Let$F$denotes the gravity, while$M$and$\mu$

respectively denote the mass of the rocket itself and the one of fuel at a moment. After a moment of$\mathrm{d}t$, the combustion engine exhausts$\mathrm{d}\mu$mass of the fuel.

To simplify the problem, I ignore the details how a rocket lift off from the origin stationary status otherwise the force from the ground is likely to complicate the scenario, i.e. somehow the rocket now has already left the ground but I need to consider the conditions of the force that can drive the rocket up. Let the rocket’s velocity right at this moment be$\vec{u_{0}}$, and the gush-out fuel’s velocity with respect to the rocket’s be, supposingly, a constant$\vec{u_{0}}$.

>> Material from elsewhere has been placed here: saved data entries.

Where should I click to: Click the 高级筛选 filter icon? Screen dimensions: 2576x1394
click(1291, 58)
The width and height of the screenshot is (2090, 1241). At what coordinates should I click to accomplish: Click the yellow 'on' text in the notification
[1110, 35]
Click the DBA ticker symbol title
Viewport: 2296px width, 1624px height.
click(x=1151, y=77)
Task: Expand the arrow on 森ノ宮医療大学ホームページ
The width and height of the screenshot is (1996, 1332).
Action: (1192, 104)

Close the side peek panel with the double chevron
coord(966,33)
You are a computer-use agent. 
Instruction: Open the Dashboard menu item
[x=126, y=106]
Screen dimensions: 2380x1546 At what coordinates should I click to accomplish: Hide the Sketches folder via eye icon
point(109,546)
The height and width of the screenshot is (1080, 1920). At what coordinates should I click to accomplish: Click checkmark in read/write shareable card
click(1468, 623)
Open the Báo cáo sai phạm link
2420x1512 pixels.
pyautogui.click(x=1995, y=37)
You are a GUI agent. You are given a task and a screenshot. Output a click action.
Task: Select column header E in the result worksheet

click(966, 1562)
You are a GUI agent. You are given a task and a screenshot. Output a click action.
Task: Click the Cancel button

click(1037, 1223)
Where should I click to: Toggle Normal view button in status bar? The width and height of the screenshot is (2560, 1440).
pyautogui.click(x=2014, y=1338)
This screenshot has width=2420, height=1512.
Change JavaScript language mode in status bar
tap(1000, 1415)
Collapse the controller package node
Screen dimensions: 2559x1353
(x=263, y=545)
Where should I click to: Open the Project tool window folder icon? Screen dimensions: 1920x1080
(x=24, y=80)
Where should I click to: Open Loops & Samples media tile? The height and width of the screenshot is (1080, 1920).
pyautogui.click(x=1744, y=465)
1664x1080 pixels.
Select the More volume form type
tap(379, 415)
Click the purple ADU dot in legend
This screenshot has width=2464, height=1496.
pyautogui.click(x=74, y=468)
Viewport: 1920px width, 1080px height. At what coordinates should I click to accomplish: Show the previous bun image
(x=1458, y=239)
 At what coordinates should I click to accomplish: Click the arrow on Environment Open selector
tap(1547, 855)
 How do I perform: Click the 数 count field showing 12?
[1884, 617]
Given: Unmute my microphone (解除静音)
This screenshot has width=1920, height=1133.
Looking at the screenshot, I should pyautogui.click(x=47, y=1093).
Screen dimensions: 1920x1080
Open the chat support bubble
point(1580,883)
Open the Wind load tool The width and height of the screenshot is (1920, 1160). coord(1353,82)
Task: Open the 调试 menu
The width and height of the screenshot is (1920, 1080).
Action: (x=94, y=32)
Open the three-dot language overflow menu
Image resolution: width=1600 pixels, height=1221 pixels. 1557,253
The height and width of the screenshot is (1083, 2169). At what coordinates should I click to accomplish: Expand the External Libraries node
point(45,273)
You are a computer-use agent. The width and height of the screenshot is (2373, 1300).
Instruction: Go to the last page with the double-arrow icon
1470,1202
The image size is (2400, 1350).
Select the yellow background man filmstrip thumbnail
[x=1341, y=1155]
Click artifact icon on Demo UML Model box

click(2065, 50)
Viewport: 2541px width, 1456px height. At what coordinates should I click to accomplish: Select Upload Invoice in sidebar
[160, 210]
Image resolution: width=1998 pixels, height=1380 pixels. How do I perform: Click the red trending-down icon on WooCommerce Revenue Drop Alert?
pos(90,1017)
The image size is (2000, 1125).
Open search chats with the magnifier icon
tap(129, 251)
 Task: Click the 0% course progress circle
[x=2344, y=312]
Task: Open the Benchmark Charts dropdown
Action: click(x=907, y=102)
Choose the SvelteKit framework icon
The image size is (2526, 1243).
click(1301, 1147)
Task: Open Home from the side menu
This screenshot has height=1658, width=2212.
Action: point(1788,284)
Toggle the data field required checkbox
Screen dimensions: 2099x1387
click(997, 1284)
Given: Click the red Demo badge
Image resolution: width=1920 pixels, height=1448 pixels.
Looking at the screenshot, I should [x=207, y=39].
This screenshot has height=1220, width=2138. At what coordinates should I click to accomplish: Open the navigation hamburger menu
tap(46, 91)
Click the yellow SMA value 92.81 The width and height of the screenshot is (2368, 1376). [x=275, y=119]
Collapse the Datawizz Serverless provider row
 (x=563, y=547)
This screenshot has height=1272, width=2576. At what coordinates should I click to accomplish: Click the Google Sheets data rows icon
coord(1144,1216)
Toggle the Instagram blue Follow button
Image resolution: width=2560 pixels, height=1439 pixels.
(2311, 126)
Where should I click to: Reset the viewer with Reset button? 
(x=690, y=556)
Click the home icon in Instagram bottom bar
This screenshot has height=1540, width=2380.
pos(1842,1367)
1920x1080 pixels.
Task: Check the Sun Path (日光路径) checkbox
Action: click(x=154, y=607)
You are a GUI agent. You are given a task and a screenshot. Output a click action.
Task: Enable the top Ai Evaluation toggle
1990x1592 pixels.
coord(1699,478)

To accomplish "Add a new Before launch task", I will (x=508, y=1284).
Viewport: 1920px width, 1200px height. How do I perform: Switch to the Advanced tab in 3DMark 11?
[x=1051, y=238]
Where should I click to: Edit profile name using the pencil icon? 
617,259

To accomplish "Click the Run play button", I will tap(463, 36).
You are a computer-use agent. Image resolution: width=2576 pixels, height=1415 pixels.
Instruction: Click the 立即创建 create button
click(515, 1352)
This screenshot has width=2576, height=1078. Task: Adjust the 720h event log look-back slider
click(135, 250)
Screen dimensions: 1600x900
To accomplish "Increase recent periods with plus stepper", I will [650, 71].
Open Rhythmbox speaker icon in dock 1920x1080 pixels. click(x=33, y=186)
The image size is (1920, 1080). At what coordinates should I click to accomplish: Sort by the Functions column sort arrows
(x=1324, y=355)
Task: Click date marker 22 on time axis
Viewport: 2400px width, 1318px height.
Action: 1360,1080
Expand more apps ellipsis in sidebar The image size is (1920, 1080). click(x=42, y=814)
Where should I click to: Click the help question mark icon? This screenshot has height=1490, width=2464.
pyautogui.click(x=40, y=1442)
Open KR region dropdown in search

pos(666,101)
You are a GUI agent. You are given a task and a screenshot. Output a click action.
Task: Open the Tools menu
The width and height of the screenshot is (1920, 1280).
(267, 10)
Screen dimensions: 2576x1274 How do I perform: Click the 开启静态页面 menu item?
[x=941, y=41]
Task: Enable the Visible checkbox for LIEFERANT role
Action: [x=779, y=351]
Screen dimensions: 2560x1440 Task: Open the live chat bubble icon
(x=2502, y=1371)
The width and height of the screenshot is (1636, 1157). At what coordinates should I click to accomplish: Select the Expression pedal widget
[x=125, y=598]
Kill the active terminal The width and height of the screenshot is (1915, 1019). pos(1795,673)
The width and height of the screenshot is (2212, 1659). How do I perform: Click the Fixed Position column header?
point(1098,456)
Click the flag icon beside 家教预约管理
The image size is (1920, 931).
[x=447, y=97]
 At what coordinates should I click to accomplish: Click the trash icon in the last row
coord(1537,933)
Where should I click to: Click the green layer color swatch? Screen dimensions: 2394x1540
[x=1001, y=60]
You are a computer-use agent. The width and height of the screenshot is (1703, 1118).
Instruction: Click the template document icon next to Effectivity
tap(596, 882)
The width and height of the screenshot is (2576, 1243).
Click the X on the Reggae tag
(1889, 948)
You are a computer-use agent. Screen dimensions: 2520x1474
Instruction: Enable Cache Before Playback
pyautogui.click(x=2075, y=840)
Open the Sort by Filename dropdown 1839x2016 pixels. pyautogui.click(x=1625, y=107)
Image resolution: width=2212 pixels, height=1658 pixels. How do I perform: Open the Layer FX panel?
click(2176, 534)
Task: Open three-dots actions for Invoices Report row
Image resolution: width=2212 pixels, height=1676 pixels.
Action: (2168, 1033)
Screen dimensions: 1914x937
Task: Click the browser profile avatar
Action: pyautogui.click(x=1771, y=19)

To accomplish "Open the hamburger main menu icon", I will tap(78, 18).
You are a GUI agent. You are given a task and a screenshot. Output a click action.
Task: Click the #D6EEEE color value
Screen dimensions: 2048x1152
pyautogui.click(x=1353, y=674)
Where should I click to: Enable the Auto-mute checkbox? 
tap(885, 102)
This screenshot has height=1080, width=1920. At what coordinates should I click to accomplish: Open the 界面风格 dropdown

Then according to momentum law, we can yield the following equation:

$\vec{F}{\mathrm{d}t}=(M+\mu-{\mathrm{d}\mu})\vec{u}+{\mathrm{d}\mu}(\vec{u}+\vec{v}_{rel})-(M+\mu)\vec{u}_0$

Now supposing that the rocket’s motion is parallel to the gravity, so all of the vectors can be introduced into scalar quantity easily. Let the gravitation to be a negative value, hereby yielding

$-F{\mathrm{d}t}=(M+\mu-{\mathrm{d}\mu})u+{\mathrm{d}\mu}(u-v_{rel})-(M+\mu)u_0$

Step further, we have

$-F{\mathrm{d}t}=(M+\mu){\mathrm{d}u}-{\mathrm{d}\mu}(u_0+v_{rel})$

or

$F+(M+\mu)\dot{u}=\dot{\mu}(u_0+v_{rel})$

Introducing gravitational acceleration, hence the gravity becomes$F=(M+\mu)g$, which then substitutes the equation above, yielding the final equation as following:

$\huge g=\frac{\dot{\mu}(u_0+v_{rel})}{(M+\mu)}$

Now we can draw conclusions from this equation that compared to lift-off on the earth as $g$ is smaller, there’s no need for the rocket covering so swiftly as on Earth, the gushing fuel’s speed with respect to the rocket itself doesn’t have to be so fast as well, and furthermore, the mass of fuel exhausted per unit time is unnecessarily so larger as on Earth.

Despite that there’s a omission of the detailed discussion about how a rocket can leave the ground, I think these conclusions are quite reasonable.